Source data:
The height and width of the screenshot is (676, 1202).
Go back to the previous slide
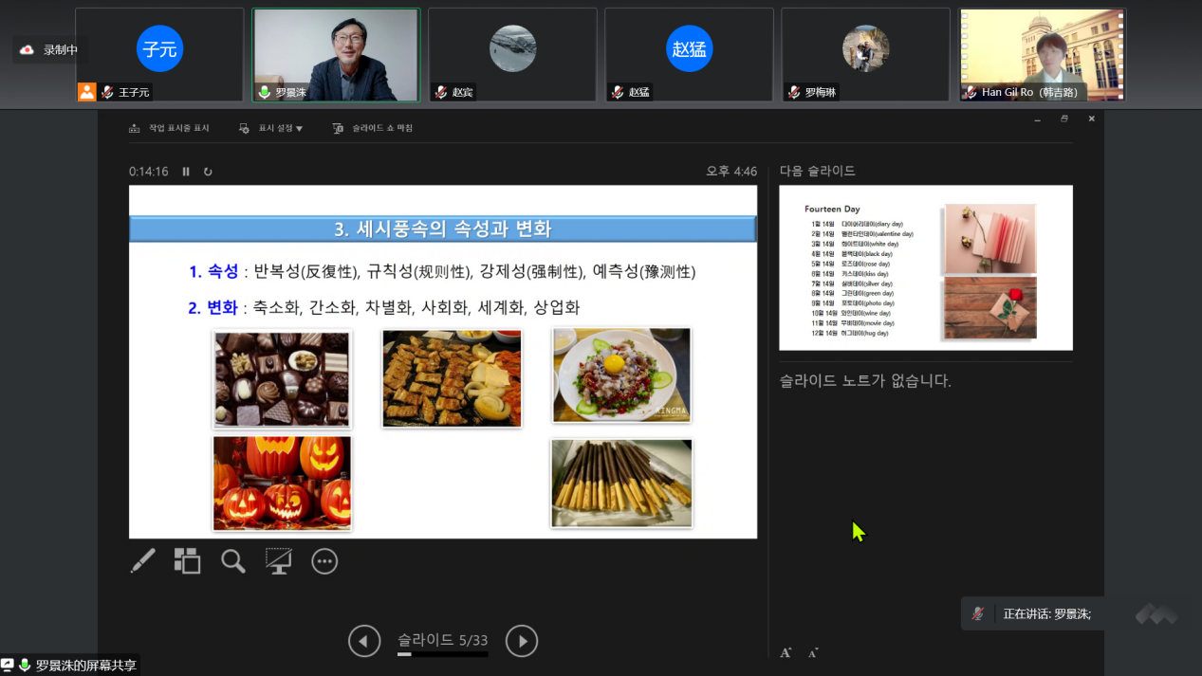[x=364, y=641]
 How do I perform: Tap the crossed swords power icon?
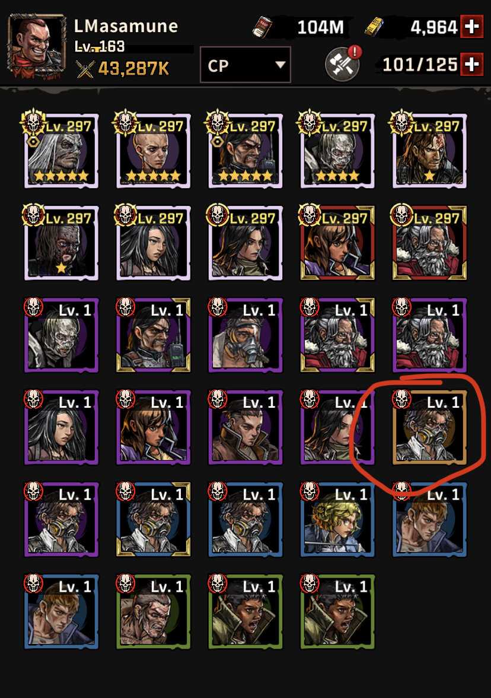85,69
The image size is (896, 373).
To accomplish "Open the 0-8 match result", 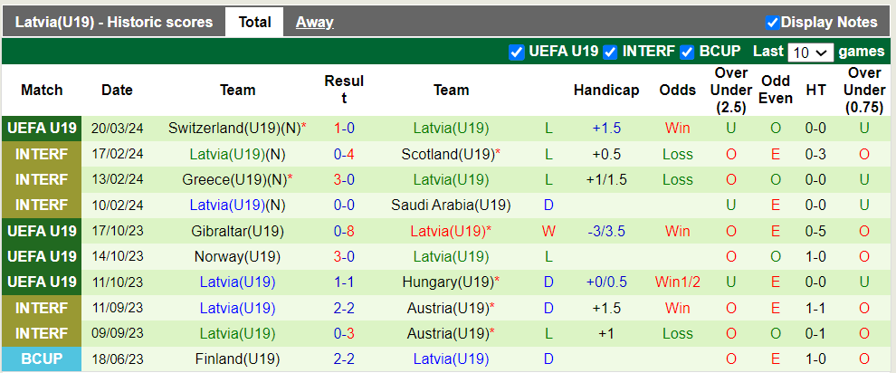I will tap(344, 231).
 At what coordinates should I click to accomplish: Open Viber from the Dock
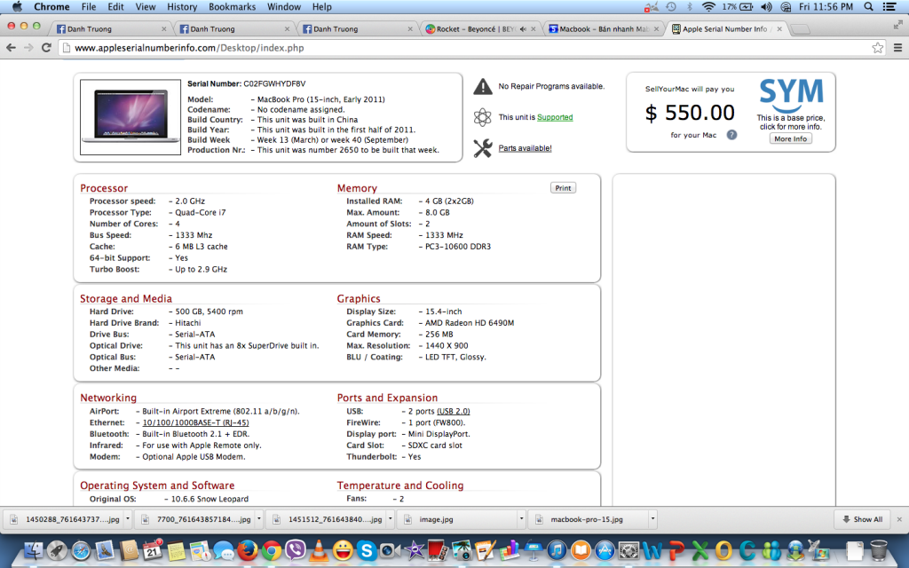[x=294, y=552]
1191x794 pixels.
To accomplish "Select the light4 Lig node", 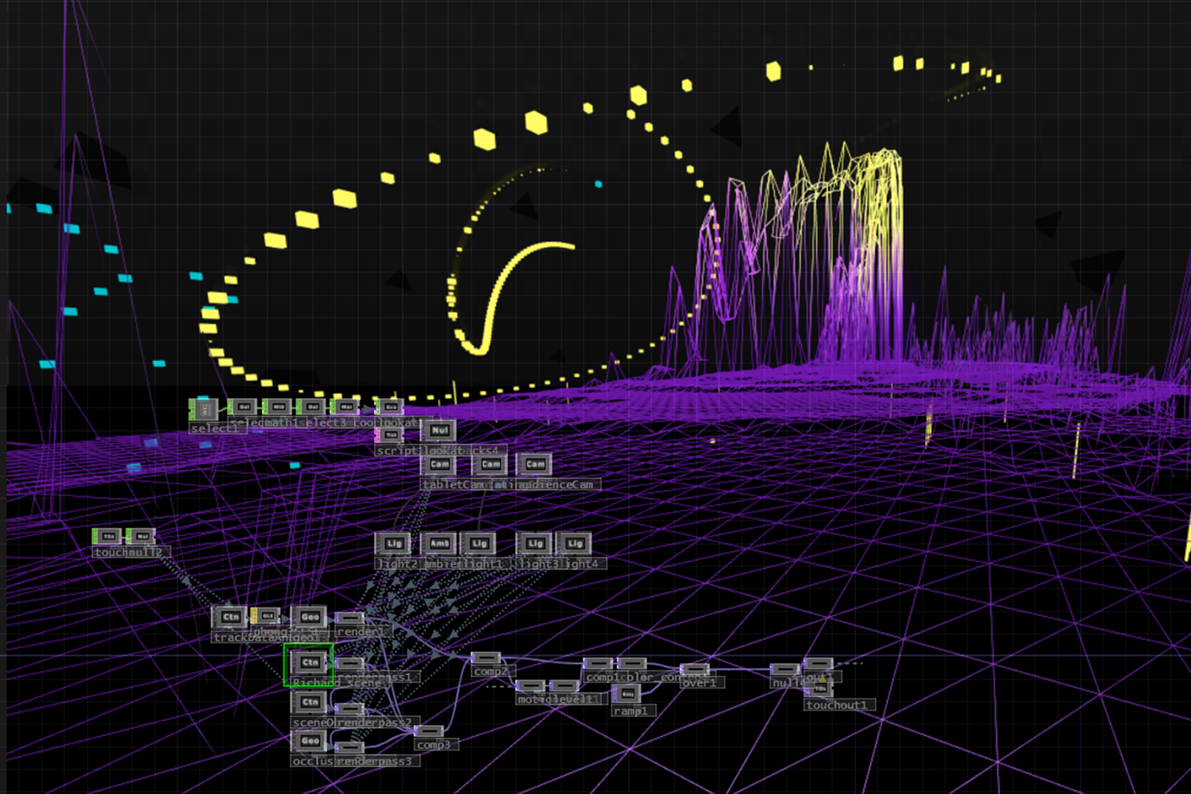I will click(x=575, y=544).
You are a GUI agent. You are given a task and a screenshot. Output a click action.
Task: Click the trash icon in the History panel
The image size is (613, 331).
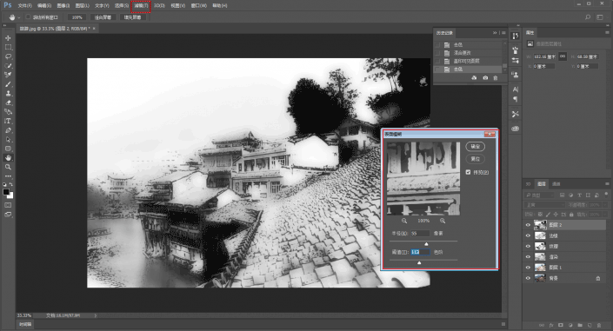point(496,78)
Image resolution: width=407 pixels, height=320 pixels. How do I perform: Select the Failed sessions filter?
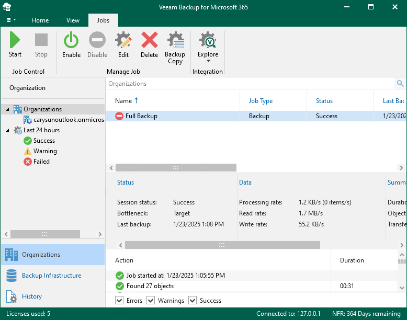tap(41, 162)
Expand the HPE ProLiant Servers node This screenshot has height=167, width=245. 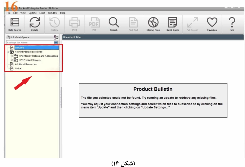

EXERCISE AIM – Copy the final stretch of lines, starting at the one that holds "Task: Click the" and ending at the last line of the data, exactly; omit pictures.

SOLUTION TO THE PROBLEM –
Task: Click the trash icon in the History panel
The image size is (613, 331).
point(496,78)
Image resolution: width=407 pixels, height=320 pixels. How do I perform: Select the Failed sessions filter?
tap(41, 162)
Expand the HPE ProLiant Servers node This screenshot has height=167, width=245. 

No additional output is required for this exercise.